Monetary policy - definitions Flashcards
Monetary policy
Operated by the RBA on behalf of the government and involves the manipulation of key financial variables in the economy, to achieve economic goals an increase living standards.
Cash rate
Is the interest rate that applies to borrowing and lending by banks in the overnight market.
OMOs
The RBA’s buying and selling of financial instruments, such as Australian government securities or repurchase agreements to participants in the cash markets.
Purchase of instrument injects cash into the market and reduces the cash rate. Vice versa.
Tightening of monetary policy
Involves the RBA announcing a higher target cash rate the afternoon of its monthly board meetings. Thus, increase in interest rate.
Loosening of monetary policy
Involves the RBA announcing a lower target cash rate the afternoon of its monthly board meetings. Thus, decrease in interest rate.
Transmission mechanism
The way a change to the cash rate affects economic activity and there are two general stages to consider:
- Interest rates
- Economic activity
Cost of credit channel
Tighter monetary policy results in higher interest rates making it more costly to borrow money, meaning higher cost of credit will provide households with greater incentive to save. Higher cost of credit reduces consumption from households and business are likely to reduce or delay investment. Reduction in consumption and investment works to reduce AD economic growth and inflationary pressures in the economy.
Cash flow Channel
Higher interest rates negatively impact those in the economy with existing variable rate loans, particularly ‘borrower households’ who will immediately suffer a drop in cash flow, as more disposable income needs to be used to repay interest, Net lenders however will benefit. Households will reduce consumption, as well as the business sector, spending more to service potential loans.
Asset prices and wealth channel
With higher interest rates, the price or value of assets, such as housing and shares, are likely to decrease because the demand for various types of assets is likely to fall, thus reducing the average wealth of households and reduces consumption and AD, economic activity and inflationary pressures.
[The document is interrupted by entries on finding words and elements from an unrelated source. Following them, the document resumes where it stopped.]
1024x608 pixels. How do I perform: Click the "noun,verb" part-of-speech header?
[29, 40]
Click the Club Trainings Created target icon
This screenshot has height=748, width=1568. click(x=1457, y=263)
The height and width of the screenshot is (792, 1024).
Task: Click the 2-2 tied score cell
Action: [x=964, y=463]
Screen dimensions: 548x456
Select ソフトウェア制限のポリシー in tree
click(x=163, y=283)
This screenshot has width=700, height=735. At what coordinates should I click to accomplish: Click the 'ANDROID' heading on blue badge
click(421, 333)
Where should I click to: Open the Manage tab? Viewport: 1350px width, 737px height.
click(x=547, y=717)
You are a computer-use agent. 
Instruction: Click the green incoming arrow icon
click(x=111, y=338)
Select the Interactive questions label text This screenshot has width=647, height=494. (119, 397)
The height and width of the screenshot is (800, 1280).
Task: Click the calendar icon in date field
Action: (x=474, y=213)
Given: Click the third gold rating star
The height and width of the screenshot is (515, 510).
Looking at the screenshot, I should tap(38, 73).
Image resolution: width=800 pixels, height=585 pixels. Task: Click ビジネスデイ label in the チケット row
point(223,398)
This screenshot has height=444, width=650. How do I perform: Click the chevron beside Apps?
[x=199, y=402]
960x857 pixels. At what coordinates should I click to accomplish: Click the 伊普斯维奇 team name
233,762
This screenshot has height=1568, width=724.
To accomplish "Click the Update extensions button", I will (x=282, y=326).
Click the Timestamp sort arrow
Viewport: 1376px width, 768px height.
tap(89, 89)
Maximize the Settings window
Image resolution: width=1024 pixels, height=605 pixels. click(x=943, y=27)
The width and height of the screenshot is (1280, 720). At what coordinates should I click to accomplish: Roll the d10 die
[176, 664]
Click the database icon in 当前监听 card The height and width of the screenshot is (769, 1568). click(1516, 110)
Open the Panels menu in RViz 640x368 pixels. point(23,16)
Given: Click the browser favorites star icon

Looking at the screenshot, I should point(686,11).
The ability of the households to borrow more money will decrease as riskiness increases.
The exchange rate channel
The exchange rate will generally be positively correlated to interest rates, such that a rise in interest rates is expected to cause an appreciation of the exchange rate, as higher domestic interest rates attract foreign funds seeking relatively higher rates of return on their investments. As foreign funds enter Australia, they are exchanged into AUD, increasing the demand and thus exerting upward pressure on the value of AUD. A higher interest rate reduces the international competitiveness of Australia’s tradeables sector reducing net exports, and decreasing economic activity and inflationary pressure.
Availability of money and credit channel
The availability of money and credit in the economy is likely to fall in times of higher interest rates because it makes it less likely that some households or businesses will meet the landing criteria established y financial institutions as the risk increases. Financial institutions are more likely to reduce the number of loan approvals to both households and businesses when interest rates rise, thus reducing AD, economic activity and inflationary pressure.
Role of inflationary expectations
Households and businesses will typically have some expectation of where they think inflation will be in the near term and these ‘expectations’ can, and do, influence their decision making. Only when consumers and businesses believe that inflation is ‘under control’ will their spending and saving decisions be made in a way that doesn’t risk spiraling inflation that is fueled by expectations alone.
Monetary policy neutrality
When the cash rate is at a level where it is neither working to stimulate nor contract the economy. 3%
Expansionary monetary policy stance
Where the setting of the target cash rate is low enough to be stimulating AD an increasing inflationary pressure, occurring when the cash rate is below 3%.
Restrictive monetary policy
Where the setting of the target cash rate is high enough to be restraining AD and reducing inflationary pressure.